Recorded data:

= Beginning of Section =

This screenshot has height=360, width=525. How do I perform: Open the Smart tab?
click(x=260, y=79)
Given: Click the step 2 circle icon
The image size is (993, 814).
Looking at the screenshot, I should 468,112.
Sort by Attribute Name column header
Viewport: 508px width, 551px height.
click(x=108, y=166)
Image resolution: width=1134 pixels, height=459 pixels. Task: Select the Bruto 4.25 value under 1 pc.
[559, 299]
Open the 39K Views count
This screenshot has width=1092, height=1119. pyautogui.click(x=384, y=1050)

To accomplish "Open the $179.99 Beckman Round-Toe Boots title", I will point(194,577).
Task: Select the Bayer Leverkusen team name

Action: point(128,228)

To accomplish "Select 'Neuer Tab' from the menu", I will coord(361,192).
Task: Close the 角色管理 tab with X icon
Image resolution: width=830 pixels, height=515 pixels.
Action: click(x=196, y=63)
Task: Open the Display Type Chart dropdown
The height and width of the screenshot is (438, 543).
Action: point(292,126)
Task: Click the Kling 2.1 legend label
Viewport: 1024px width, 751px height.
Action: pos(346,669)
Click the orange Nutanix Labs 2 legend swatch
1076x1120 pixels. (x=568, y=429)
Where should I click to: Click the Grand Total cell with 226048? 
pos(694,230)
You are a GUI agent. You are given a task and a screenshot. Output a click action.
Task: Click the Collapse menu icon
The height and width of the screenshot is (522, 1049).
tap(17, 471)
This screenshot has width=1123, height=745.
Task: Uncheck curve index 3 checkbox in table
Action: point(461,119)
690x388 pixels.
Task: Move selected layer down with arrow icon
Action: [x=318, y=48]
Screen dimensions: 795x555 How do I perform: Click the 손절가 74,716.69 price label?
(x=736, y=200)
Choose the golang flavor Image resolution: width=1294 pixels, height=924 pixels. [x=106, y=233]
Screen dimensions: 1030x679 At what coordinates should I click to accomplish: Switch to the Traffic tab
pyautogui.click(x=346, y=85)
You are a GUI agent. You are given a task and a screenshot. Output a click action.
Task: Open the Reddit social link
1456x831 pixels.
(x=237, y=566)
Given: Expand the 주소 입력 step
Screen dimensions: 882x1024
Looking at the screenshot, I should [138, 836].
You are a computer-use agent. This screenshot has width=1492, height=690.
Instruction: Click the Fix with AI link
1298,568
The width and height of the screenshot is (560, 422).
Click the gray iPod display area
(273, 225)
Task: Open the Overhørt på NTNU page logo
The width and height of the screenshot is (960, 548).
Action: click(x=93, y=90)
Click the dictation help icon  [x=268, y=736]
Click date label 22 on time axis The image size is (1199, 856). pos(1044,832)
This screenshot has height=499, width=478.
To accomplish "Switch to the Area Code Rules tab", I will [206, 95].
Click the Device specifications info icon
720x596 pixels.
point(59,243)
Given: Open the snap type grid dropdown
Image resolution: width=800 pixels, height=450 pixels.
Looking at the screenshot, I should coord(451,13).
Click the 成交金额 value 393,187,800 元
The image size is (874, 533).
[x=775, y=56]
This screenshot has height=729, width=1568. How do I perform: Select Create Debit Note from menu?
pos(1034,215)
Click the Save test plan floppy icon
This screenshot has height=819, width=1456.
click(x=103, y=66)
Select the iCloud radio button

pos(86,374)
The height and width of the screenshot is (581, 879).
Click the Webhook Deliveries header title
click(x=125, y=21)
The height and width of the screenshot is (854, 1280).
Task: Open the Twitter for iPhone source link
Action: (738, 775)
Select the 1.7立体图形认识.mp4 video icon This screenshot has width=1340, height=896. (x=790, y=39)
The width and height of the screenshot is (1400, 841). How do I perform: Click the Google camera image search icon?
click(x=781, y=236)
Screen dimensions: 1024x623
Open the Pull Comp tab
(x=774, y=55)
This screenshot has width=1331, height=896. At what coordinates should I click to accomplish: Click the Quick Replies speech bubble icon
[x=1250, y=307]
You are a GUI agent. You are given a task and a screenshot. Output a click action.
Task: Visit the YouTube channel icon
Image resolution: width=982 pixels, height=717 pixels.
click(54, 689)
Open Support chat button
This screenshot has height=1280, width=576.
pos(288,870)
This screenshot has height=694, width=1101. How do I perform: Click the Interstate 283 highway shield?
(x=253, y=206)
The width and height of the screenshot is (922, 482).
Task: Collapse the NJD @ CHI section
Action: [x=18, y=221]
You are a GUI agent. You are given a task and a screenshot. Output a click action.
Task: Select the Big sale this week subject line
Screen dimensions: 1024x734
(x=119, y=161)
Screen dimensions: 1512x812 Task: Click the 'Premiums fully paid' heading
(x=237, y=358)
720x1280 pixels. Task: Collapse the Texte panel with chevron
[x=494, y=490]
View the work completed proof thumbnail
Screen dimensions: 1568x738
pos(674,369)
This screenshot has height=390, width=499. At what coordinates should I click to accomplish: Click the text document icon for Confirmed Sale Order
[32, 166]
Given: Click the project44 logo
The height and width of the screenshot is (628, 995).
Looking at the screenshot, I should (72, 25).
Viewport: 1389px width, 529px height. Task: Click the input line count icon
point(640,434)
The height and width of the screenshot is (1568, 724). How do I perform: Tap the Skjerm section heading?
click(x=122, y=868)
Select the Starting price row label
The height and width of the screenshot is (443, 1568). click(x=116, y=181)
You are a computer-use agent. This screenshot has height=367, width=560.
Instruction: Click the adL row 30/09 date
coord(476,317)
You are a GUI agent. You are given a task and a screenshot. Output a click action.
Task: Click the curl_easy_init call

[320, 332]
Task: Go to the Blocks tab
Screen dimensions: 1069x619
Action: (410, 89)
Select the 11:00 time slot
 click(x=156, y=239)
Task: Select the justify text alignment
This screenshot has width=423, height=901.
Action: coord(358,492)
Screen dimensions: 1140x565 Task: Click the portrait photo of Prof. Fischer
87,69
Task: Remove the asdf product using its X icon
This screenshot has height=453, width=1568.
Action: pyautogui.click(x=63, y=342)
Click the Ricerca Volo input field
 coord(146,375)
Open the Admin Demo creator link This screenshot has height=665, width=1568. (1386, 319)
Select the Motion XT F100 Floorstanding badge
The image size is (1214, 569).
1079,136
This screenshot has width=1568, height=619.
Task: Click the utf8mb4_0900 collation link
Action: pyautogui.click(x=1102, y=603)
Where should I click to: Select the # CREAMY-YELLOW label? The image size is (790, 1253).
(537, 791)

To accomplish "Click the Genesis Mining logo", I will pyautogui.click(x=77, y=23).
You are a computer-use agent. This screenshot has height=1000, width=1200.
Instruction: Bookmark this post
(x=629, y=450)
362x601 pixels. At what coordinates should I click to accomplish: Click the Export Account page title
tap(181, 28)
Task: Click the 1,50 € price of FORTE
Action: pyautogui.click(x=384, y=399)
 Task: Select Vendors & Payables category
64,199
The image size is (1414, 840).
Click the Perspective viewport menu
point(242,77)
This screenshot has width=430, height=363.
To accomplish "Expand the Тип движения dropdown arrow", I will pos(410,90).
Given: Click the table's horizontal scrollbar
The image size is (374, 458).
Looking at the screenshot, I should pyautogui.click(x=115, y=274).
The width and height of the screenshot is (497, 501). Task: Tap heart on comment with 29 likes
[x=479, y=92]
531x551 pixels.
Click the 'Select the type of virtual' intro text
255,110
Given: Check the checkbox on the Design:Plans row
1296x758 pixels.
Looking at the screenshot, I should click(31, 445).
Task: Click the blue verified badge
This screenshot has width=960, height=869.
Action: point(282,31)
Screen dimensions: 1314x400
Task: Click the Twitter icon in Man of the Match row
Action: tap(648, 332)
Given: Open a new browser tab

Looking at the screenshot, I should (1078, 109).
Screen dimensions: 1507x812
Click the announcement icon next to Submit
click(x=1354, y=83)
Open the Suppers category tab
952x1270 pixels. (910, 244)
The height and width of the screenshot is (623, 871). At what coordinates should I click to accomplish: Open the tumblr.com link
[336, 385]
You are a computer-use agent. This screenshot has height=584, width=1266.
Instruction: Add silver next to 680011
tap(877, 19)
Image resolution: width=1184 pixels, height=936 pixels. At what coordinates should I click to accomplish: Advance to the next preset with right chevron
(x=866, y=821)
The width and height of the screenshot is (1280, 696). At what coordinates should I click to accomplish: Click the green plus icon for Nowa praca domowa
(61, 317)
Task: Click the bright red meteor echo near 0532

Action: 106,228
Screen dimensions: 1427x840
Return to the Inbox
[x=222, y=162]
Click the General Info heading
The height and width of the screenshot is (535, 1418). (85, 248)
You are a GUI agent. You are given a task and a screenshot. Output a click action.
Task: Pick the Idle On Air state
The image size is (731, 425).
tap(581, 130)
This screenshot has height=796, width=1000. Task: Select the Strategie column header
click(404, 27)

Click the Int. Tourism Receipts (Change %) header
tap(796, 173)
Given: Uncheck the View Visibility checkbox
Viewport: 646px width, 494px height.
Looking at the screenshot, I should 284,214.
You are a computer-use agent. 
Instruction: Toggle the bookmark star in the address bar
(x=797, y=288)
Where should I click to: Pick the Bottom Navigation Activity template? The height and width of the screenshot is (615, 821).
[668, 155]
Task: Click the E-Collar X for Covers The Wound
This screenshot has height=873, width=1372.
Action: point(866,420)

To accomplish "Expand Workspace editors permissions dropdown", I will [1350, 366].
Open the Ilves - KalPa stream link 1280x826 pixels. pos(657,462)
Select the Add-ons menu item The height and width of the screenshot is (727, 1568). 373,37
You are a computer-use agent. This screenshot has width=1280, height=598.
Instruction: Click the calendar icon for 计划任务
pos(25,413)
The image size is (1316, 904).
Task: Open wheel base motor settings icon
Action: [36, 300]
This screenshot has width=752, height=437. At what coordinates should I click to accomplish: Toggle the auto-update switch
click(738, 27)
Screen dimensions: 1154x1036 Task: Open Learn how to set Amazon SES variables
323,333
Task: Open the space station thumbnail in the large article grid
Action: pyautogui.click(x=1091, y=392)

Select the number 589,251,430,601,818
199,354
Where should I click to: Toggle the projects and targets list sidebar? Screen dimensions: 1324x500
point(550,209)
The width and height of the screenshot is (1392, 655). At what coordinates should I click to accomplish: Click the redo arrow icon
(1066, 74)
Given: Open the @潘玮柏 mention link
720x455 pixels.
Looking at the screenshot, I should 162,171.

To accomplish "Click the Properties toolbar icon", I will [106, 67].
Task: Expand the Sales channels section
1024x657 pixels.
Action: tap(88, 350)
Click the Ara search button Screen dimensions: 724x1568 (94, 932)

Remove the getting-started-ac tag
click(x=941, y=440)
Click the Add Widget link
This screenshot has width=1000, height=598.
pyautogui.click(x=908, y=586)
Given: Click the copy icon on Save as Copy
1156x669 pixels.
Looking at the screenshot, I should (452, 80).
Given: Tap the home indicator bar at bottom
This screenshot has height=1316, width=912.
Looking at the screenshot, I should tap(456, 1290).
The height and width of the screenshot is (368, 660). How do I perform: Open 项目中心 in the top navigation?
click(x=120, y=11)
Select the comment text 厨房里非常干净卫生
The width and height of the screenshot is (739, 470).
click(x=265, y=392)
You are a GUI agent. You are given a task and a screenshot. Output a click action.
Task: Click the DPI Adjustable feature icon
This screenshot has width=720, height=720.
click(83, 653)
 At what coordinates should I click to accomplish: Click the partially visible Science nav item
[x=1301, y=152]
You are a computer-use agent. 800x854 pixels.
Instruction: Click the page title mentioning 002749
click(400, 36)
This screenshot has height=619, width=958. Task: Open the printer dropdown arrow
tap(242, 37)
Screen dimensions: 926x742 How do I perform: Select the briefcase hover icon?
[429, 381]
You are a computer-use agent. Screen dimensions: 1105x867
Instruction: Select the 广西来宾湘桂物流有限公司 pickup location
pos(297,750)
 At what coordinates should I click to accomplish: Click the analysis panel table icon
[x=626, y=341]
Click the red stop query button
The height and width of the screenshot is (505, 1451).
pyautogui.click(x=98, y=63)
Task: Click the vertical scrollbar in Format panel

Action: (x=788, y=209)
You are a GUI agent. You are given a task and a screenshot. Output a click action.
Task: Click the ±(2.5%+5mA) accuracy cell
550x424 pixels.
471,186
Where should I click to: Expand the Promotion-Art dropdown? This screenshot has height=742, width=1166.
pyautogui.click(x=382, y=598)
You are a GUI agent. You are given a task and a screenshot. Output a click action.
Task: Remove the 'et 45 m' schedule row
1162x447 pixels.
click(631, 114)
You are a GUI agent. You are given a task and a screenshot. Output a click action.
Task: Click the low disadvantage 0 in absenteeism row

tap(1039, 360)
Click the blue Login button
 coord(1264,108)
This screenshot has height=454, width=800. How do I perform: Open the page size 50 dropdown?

= End of Section =

Assignment:
Where does "step" occur in the data? Copy each line that has it.

Solution to the exercise:
Given: Click the step 2 circle icon
Given: Expand the 주소 입력 step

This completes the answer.